Disease surveillance within companion animal populations is useful for many purposes, including veterinary service resource projections, directing teaching curriculums, detecting disease trends and also for animal health product development. Additionally, the 2007 pet food melamine exposures exemplified how monitoring of disease in an animal population might signal an early warning of a human disease health hazard (Brown et al., 2007, pp. 525–531; Puschner et al., 2007, pp. 616–624; Dobson et al., 2008, pp. 251–262). The founders of the Veterinary Medical Data Base (VMDB) realized these and other applications (VMDB, 2008). The VMDB was started in 1964 by the National Cancer Institute to abstract the medical records of the North American veterinary schools (Folk et al., 2002, pp. 405–410; Hahn et al., 2004, pp. 475–479). Currently, 26 veterinary schools have submitted data, but many are many years behind in their data submission. Medical records at each school are transcribed into SNOMED (Systematized Nomenclature of Medicine) codes and then centralized to a national database. Only basic demographics, dates, diagnosis and medical procedures are collected by VMDB. Patient number and owner identifiers link the VMDB database to each hospital's own medical records system, where researchers can retrieve more complete records upon approval by each hospital. However, the VMDB database manager reports that many schools are several years behind in SNOMED coding their medical records, and some institutions contribute data from only some of their clinical services. Nevertheless, the VMDB is the oldest and probably the most comprehensive pet animal health database in the U.S., and its utility for disease surveillance purposes and observational studies warrants evaluation.

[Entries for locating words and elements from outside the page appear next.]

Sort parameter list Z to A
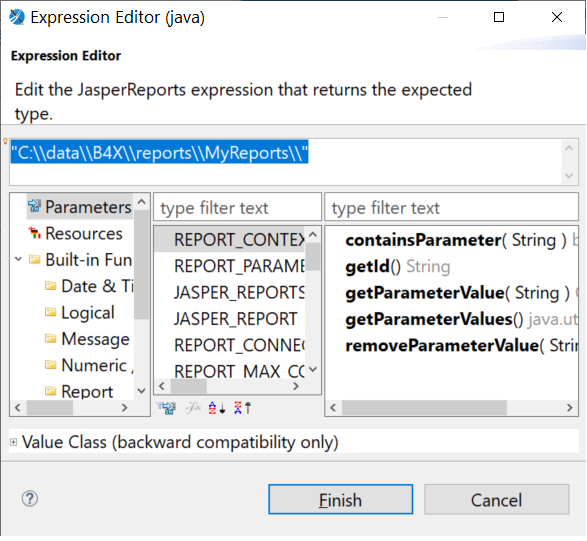587x541 pixels. [243, 408]
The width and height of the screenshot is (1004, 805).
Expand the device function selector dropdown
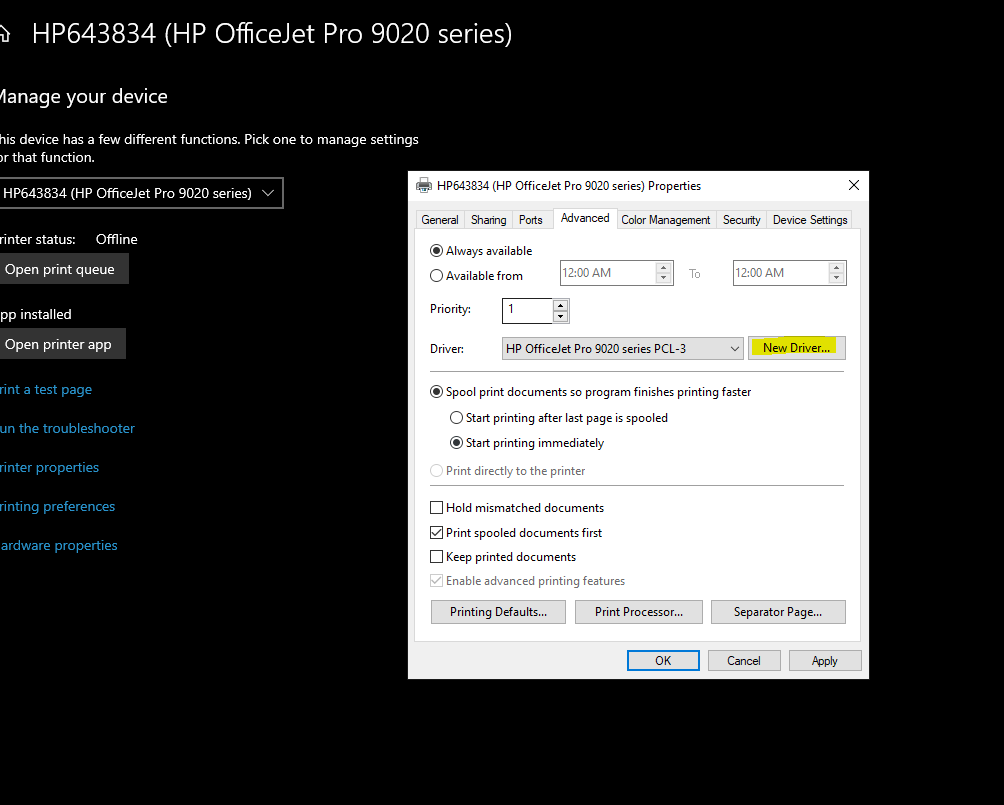coord(267,193)
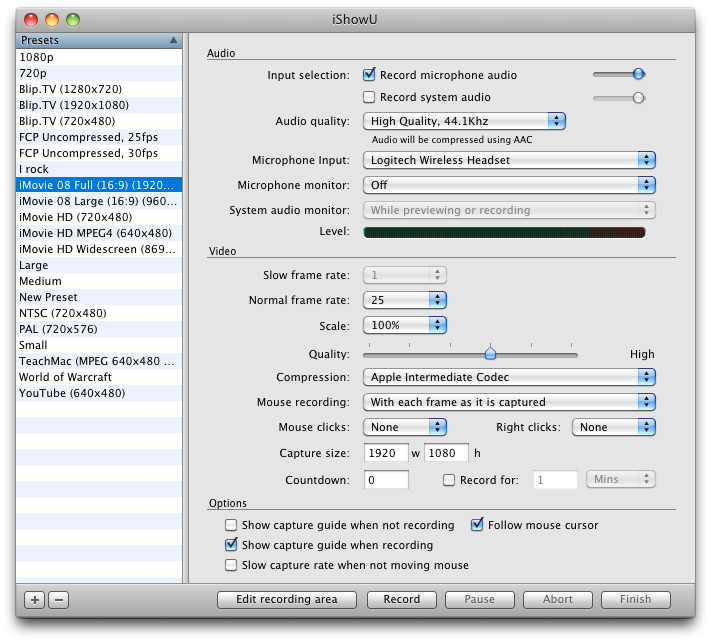Expand the Compression codec dropdown
The image size is (711, 642).
[508, 377]
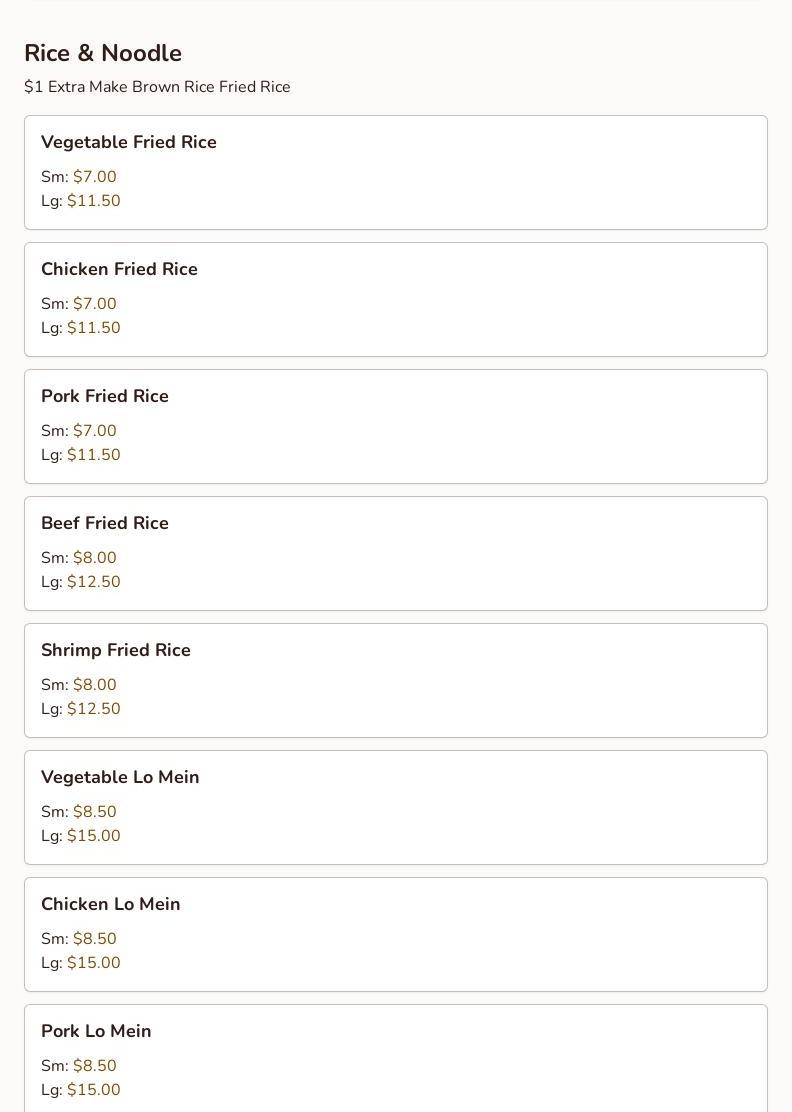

Referral bias is a type of selection bias that affects estimates of disease frequency if the monitored clinics or hospitals have a predominance of patients that were referred for more specialized care, and may also exist if they have a relative deficit of cases receiving primary care (Salive, 1994, pp. 808–809; Sepkowitz, 1990, pp. 1629–1631; Froom and Froom, 1992). The extent of referral bias is expectedly different for every disease diagnosis, so no one measure of referral bias would be expected for all diseases or disease categories. Referral bias is, therefore, problematic if one's objective is to estimate disease frequency among the entire segment of the pet population that utilizes both primary and referral veterinary services.

Disease rates are the most basic of all the epidemiologic measures. Most clinicians realize that a clinical or laboratory value, e.g. BUN or body temperature, is useless in the absence of information regarding the expected or normal value in the healthy population. Similarly, disease rates for one particular veterinary clinic have little meaning unless compared to a large reference population. With up to 26 possible participating clinics, the VMDB database has the potential to serve as a reference population for national animal disease rates, if and when referral bias and other biases can be ameliorated. Private practitioners may wish to compare their practice caseloads to this reference population to identify areas for practice expansion or contraction of services, and to identify and monitor unexpected clusters of disease in their particular geographical area.

Our objectives were to evaluate the utility of the database for disease surveillance purposes by comparing the utility of two methodologies for creating disease categories, and to evaluate the database for evidence of referral bias.